The postmodern aspect of this novel I feel is based on the history that is being told. Postmodern fiction is still strongly invested in history, but more importantly in revising the sense of what history means and can accomplish. This novel Beloved is showing the African American deep cultural memory, of keeping the past alive in order to construct a better future. African American tradition of social protest, and presence, and the resurrection of authentic history, seem to make the novel the root of postmodern fiction. With this novel Morrison acknowledges that history is always fictional but the recording of African American history is to help heal the readers. Beloved reminds us that history in not "over" for African Americans, who are still struggling to write the genealogies of their people and to keep a historical consciousness alive. One example of the historical reminders is the appearance of the newspaper clipping focusing on the dominant culture's process of historical documentation. The next example would be the apocalypse of the American national history rendering of the Civil War, as a minor inconsequential event in the lives of the former slaves. Beloved attempts to redefine history more as a jumble of personal as well as publicity recorded triumphs and tragedies.

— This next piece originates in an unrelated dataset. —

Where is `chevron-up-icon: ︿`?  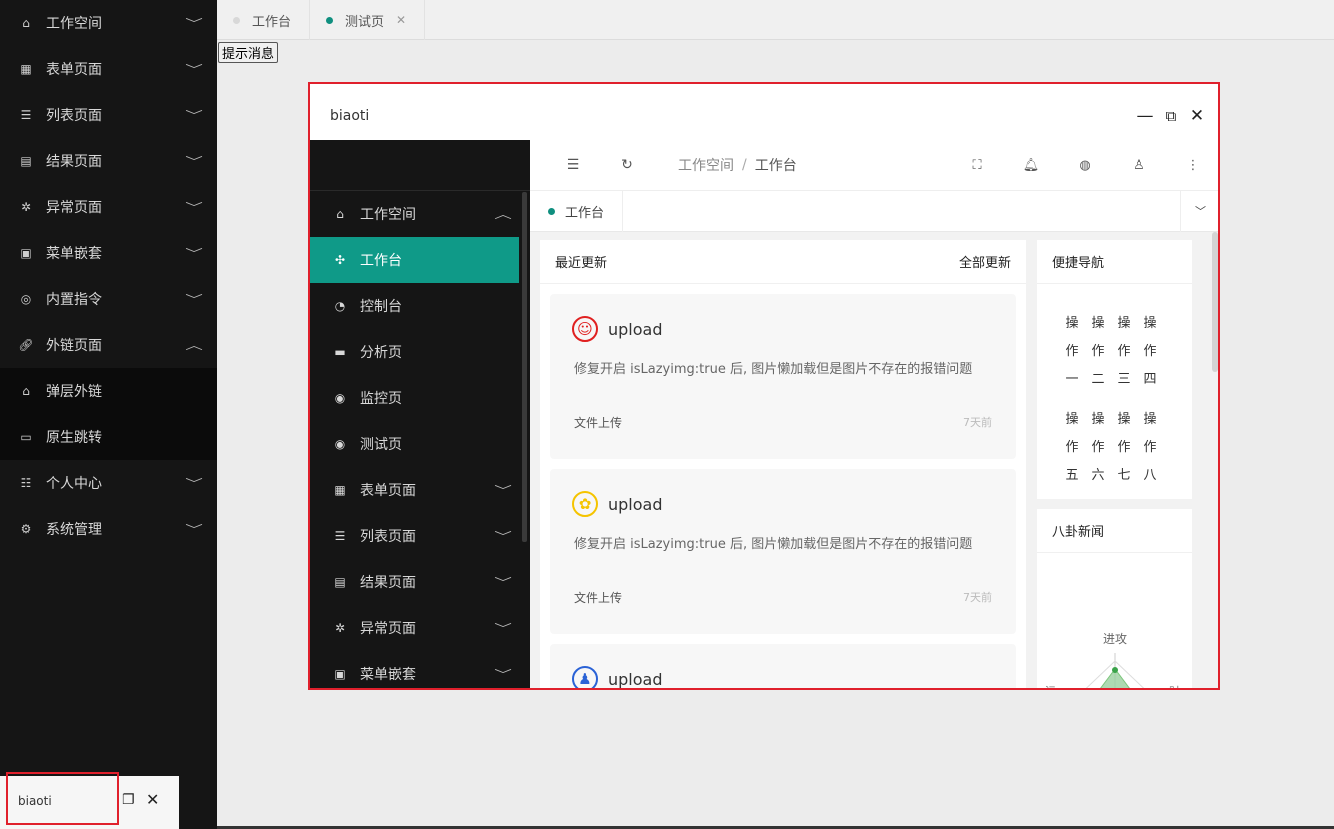 chevron-up-icon: ︿ is located at coordinates (194, 346).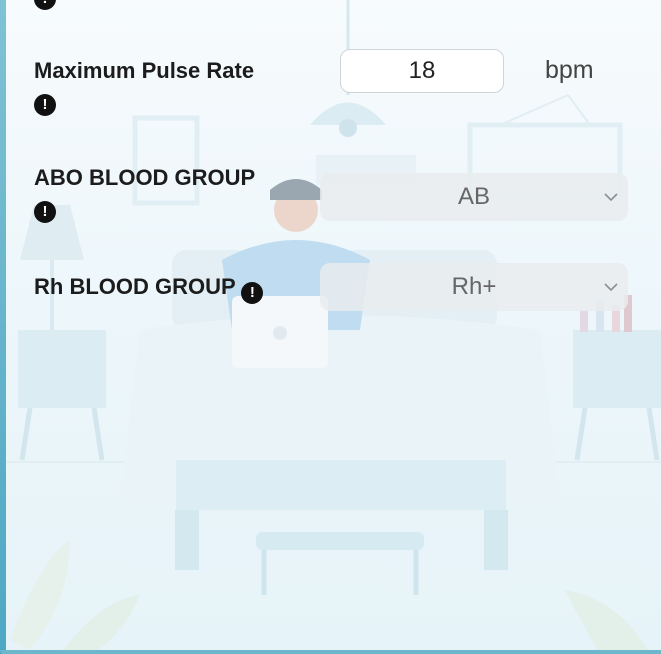 Image resolution: width=661 pixels, height=654 pixels. I want to click on pulse-rate-unit: bpm, so click(570, 70).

"Morrison's commitment to historical remembering arises from her concern about the ignorance of and even contempt for the past that she sees in both contemporary African American and postmodern culture." .
I saw the plot of the novel as being the parallel dialectic the maid's struggle between remembering and forgetting the past. Beloved is a novel about the traumas and healing powers of memory, or "rememory" as Sethe calls it. Sethe worked hard to remember as close to nothing was safe. Unfortunately her brain betrayed her offering her memories of the beauty of Sweet home rather than of her children. Painfully aware that she lacks control of her memory, Sethe also attempts to repress, serious work of beating back the past.